Before college his most significant relationship was with a girl. They’d meet at Salvat's apartment, he’d play her the opera Carmen, and she’d play him Throbbing Gristle, daubing him with makeup to make him look like Placebo’s Brian Molko. He cringes a little at what he calls this “super wanky, super embarrassing 17-year-old shit,” but he laughs too. I ask him if his girlfriend knew he was bisexual. “Yeah, and she fucking loved it!” he exclaims. “But I wasn’t bisexual when I was with her, and I wasn’t bisexual when I was with [my ex-boyfriend]. I feel like the ultimate betrayal is to cheat with the opposite gender.” Salvat’s next impactful relationship was with the aforementioned man; a partnership which lasted two and a half years. The singer’s perfectly candid about the particulars of why this relationship floundered, but he’s also wholly uninterested in the labels the world is keen to pin to Salvat thanks to his romantic choices.

“After my girlfriend it was like, I must be gay because this is how it works right?” he says. “Then I realized when I was with [my ex-boyfriend], I’m not actually just gay. Then there was a period of confusion where I was like, what am I? Then I realized the only reason I’m searching for an answer is to quickly explain it to other people. For a while [I was like] I don’t want to make an issue about this, but then I decided it’s important because other people were saying, what are you hiding, and I hate that feeling. That’s when I released the ‘Hustler’ video. It’s cool, that’s out, and I just live my life. I have no interest in becoming a spokesperson for alternative sexual identity. That’s not my calling, and I don’t think I’d do a very good job at it. But I’m there waving the flag, loving everyone.”

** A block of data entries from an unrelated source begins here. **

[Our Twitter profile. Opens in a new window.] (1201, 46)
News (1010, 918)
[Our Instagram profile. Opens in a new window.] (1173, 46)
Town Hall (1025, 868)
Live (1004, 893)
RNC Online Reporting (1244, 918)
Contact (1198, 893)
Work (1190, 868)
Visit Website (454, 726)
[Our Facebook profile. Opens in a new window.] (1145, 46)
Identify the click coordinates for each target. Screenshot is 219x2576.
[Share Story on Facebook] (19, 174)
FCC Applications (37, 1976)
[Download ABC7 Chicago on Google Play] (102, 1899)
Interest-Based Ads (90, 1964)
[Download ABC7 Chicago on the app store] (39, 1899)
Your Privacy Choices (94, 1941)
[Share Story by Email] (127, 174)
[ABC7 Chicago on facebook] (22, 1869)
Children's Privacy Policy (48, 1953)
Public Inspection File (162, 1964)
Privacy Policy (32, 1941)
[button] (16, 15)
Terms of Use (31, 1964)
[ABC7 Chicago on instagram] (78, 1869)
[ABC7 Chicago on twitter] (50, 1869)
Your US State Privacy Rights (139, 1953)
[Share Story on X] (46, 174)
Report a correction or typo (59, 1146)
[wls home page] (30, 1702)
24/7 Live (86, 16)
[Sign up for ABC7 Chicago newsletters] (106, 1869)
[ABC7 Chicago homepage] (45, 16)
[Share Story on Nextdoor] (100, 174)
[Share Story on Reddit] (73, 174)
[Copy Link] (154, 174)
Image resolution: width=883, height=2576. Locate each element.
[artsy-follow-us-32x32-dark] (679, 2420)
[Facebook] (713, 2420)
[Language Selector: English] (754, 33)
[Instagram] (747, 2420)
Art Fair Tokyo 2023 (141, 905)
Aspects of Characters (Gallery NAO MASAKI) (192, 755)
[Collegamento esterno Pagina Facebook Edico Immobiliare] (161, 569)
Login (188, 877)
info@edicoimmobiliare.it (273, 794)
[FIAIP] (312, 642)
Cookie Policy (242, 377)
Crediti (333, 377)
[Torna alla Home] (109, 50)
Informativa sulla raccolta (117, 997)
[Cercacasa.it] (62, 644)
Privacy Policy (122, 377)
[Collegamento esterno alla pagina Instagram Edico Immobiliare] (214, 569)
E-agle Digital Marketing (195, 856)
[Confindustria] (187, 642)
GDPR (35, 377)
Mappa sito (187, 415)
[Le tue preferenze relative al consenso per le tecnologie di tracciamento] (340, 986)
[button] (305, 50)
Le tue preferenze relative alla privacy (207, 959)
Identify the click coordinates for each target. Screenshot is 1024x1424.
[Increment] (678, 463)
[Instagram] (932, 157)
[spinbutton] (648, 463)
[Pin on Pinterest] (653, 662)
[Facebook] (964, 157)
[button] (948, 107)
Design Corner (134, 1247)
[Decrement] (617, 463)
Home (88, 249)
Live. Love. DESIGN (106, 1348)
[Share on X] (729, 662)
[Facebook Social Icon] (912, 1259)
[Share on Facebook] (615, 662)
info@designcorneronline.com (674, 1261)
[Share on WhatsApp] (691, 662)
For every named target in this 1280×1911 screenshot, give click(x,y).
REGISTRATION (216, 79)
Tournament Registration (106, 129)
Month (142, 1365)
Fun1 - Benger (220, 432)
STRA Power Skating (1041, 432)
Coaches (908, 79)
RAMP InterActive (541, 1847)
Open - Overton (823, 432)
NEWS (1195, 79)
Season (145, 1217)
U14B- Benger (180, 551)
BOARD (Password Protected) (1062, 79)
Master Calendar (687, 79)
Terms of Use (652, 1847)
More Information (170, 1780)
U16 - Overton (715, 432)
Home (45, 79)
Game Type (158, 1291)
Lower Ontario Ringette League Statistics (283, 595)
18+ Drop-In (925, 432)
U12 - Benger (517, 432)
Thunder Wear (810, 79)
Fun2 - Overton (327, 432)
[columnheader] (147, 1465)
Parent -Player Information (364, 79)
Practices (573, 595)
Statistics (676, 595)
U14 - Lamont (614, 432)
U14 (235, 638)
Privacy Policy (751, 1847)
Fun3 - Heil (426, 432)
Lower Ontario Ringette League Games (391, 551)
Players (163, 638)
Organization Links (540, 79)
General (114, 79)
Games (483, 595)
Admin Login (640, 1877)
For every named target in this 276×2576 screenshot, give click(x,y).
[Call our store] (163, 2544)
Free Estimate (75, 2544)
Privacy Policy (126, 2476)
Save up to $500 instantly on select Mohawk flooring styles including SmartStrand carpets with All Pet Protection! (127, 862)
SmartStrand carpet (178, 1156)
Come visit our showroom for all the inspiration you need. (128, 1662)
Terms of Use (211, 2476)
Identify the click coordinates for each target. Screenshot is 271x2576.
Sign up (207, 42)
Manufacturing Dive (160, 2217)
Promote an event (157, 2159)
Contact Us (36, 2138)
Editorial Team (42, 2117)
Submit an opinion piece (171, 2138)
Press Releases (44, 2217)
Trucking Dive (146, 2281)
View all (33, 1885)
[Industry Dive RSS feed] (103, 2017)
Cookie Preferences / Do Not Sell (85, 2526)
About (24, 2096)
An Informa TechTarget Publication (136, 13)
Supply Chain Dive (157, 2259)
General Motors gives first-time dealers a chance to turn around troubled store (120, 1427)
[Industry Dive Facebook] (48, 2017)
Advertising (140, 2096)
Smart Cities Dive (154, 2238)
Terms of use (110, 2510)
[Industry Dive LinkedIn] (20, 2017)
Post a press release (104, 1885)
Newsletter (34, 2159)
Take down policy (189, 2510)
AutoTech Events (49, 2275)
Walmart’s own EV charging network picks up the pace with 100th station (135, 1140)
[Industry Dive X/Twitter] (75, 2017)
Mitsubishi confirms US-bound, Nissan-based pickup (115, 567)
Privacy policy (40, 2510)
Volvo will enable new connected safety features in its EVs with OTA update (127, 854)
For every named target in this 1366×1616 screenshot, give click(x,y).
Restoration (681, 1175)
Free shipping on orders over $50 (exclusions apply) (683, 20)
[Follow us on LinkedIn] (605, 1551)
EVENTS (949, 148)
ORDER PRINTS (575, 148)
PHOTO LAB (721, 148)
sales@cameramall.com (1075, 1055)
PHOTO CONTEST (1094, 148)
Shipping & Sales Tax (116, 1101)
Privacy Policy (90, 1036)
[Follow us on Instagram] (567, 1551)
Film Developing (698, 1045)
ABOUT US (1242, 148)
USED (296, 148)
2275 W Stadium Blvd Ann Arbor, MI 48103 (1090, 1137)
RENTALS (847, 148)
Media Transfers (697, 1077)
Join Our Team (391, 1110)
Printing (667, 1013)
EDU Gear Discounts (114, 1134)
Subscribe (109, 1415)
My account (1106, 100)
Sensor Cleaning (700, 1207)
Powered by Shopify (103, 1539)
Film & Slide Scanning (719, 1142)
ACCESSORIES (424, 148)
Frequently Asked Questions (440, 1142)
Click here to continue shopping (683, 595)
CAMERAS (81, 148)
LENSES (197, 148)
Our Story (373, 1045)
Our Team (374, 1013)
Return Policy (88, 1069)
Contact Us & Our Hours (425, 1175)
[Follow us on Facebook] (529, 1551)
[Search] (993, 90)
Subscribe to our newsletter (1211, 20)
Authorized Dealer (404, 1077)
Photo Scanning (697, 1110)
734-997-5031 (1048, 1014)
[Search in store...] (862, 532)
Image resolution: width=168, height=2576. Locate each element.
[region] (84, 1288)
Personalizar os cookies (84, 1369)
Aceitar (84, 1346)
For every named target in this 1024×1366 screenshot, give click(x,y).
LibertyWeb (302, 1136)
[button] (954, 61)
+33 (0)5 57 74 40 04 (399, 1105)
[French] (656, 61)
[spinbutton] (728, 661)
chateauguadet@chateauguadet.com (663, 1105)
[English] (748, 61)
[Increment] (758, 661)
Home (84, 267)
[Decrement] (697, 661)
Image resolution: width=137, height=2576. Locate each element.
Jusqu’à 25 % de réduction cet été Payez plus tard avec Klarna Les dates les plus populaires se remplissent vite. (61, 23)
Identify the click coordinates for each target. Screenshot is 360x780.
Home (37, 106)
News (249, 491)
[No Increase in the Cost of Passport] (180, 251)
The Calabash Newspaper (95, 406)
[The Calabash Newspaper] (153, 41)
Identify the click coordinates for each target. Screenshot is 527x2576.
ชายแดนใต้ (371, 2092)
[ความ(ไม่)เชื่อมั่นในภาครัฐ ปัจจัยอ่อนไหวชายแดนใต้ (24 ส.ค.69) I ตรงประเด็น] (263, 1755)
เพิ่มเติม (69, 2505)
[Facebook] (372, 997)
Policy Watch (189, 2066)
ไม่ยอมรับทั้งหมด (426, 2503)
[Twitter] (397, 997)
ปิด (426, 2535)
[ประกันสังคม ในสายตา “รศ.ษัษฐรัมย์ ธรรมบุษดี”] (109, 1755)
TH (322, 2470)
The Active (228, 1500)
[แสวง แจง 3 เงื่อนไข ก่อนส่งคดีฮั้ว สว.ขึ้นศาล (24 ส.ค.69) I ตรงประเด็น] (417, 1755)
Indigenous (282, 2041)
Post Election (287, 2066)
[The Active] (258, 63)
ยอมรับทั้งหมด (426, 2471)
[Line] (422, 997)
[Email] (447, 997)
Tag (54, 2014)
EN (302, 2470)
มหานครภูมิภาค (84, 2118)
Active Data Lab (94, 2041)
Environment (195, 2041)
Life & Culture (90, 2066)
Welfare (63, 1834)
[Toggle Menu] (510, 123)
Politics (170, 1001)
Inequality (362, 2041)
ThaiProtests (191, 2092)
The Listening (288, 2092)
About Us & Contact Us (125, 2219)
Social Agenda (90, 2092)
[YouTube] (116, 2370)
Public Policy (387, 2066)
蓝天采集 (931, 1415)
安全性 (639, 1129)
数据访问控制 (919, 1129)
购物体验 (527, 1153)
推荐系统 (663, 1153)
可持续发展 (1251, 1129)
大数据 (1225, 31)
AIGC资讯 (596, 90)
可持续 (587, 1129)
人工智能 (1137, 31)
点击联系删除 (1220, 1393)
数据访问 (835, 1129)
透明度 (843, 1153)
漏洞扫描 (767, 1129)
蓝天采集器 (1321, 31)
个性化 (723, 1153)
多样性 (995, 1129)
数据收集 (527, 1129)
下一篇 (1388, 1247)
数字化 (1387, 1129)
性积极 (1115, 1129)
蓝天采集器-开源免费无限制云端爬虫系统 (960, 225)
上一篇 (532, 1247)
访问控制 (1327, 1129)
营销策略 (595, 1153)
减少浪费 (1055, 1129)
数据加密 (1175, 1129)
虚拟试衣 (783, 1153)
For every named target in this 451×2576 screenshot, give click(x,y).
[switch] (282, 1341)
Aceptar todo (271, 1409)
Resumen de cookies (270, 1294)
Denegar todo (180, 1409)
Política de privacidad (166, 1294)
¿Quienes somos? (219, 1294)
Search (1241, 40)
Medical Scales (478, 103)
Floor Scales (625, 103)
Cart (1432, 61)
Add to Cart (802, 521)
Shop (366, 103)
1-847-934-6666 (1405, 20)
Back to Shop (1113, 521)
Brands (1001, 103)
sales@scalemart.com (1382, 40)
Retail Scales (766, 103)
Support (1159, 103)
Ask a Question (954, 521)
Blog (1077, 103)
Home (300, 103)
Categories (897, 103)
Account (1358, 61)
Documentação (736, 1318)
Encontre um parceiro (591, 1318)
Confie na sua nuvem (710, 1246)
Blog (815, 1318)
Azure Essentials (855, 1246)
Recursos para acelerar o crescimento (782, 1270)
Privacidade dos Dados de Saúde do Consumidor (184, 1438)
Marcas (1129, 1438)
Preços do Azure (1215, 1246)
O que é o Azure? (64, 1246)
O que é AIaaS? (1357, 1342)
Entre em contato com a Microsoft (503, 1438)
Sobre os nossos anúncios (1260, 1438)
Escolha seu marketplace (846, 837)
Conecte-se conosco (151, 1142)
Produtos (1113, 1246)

Salvat’s been single for the past three years, and in that time there have been precipice moments with both sexes, but he’s holding out for something powerful, for that spark. All this relationship talk eventually leads to a whole lot of sex talk, on which Salvat has some strong opinions—sex before bed always becomes stale and routine, sex before dinner is OK as long as you go out and do something afterwards, and sex on a lunch break is best. "Sex is a very important element in relationships, particularly, I’d say in the first couple of years, particularly in your 20s. If you’re not having sex what’s the point?” 

“Every Night” was the first Salvat song I stumbled across back in 2014. I loved it instantly because it’s reminiscent of two of my favorite songs on Earth: Chris Isaak’s “Wicked Game” and The Flamingo’s 1959 swoon tune, “I Only Have Eyes for You.” I was freshly out of the most formative relationship of my life, and, although the song wasn’t a source of solace in the traditional sense of it expressing my state of mind to a tee, for me it was an escapist tale. It was a reminder that at some point I might feel it again—that heat when you’re a hair’s breadth away and you know exactly what’s coming. When the mundanity of the day can’t tick away fast enough till you can flee back to your own universe and satisfy that need to devour someone and make everything else disappear.

Salvat is a good sport and indulges me with one more story behind the song: “Sonically that’s my favorite on the album, for sure. That song is like a hot night. That was about punching well above your weight, but you have a sexual chemistry that really works, and it’s fun. And also, as man, coming to terms with the fact that you’re thoroughly average: You’re not 6'2" and built like a fucking brick shithouse with the face of a god; nor are you a weasel scurrying around—you’re somewhere in between. There’s a lot of people somewhere in between.” He pauses. “But it’s not about that, actually, it’s about a whole bunch of other fun stuff. Like fun sex stuff, like how good your tongue works…”

“Wait what? Your tongue?” I ask, “You’ve got special skills?” This is entirely not what I expected.

“Hey!” he retorts. “Yeah, I’ve got special skills!” And then we both laugh.